Zimbabwe Selenops Flat Spider
- Conservation status: Least Concern (SANBI Red List)

Scientific classification
- Kingdom: Animalia
- Phylum: Arthropoda
- Subphylum: Chelicerata
- Class: Arachnida
- Order: Araneae
- Infraorder: Araneomorphae
- Family: Selenopidae
- Genus: Selenops
- Species: S. brachycephalus
- Binomial name: Selenops brachycephalus Lawrence, 1940

= Selenops brachycephalus =

- Authority: Lawrence, 1940
- Conservation status: LC

Species of spider

Selenops brachycephalus is a species of spider in the family Selenopidae. It is found in Zimbabwe and South Africa and is commonly known as the Zimbabwe Selenops Flat Spider.

==Distribution==
Selenops brachycephalus is found in Zimbabwe and South Africa.

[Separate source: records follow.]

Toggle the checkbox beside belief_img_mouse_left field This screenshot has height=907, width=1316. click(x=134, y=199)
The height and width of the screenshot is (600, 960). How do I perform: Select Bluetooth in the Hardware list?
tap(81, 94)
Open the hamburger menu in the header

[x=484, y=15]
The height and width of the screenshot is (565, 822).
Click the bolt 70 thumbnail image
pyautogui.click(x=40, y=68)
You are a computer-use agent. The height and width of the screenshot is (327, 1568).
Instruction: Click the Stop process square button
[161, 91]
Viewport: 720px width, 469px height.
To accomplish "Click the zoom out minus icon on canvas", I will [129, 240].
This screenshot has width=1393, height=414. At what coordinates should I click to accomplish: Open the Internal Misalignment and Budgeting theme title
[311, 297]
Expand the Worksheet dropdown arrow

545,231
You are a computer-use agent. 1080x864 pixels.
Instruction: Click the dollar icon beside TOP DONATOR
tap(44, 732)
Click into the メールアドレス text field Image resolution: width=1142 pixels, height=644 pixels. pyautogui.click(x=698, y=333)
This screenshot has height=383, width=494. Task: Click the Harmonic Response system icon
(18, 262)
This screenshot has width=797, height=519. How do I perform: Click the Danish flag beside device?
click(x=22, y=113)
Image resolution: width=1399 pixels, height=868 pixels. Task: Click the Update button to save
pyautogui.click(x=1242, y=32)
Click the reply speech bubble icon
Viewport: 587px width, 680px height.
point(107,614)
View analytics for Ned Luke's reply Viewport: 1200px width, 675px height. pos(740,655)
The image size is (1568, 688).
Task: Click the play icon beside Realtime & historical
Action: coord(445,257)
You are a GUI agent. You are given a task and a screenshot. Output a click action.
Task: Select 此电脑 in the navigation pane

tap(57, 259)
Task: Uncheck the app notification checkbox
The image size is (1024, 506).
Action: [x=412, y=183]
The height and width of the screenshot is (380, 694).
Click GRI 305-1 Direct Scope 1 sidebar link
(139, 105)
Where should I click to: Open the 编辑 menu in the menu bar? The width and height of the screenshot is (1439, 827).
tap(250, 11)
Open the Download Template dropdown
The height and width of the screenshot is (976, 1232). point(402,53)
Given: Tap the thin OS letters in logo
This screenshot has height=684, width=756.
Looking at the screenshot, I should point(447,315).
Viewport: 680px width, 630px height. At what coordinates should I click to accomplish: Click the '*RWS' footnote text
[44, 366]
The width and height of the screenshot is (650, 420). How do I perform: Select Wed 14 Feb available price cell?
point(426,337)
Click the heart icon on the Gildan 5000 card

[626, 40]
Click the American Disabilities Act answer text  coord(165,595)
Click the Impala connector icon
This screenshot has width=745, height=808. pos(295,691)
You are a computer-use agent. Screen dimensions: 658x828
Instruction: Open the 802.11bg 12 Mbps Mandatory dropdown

In South Africa, it occurs in Limpopo and Mpumalanga provinces at altitudes ranging from 211 to 1,372 m above sea level.

==Habitat and ecology==
The species inhabits the Savanna biome and is a free-living cryptozoic nocturnal ground living spider.

==Description==

Known only from the female. Carapace brown with some darker markings radiating forwards and sideways from thoracic stria, those in cephalic portion more strongly defined. Abdomen above dark mottled brown, a few white speckles among the predominating brown ones. Legs brown with some vague bands. Total length 10-12 mm.

==Conservation==
Selenops brachycephalus is listed as Least Concern by the South African National Biodiversity Institute due to its wide geographical range. The species is protected in Blouberg Nature Reserve, Lhuvhondo Nature Reserve and Kruger National Park.

==Taxonomy==
The species was originally described by Lawrence in 1940 from Zimbabwe. It was revised by Corronca in 2002. Additional sampling is needed to collect males and to determine the species' complete range.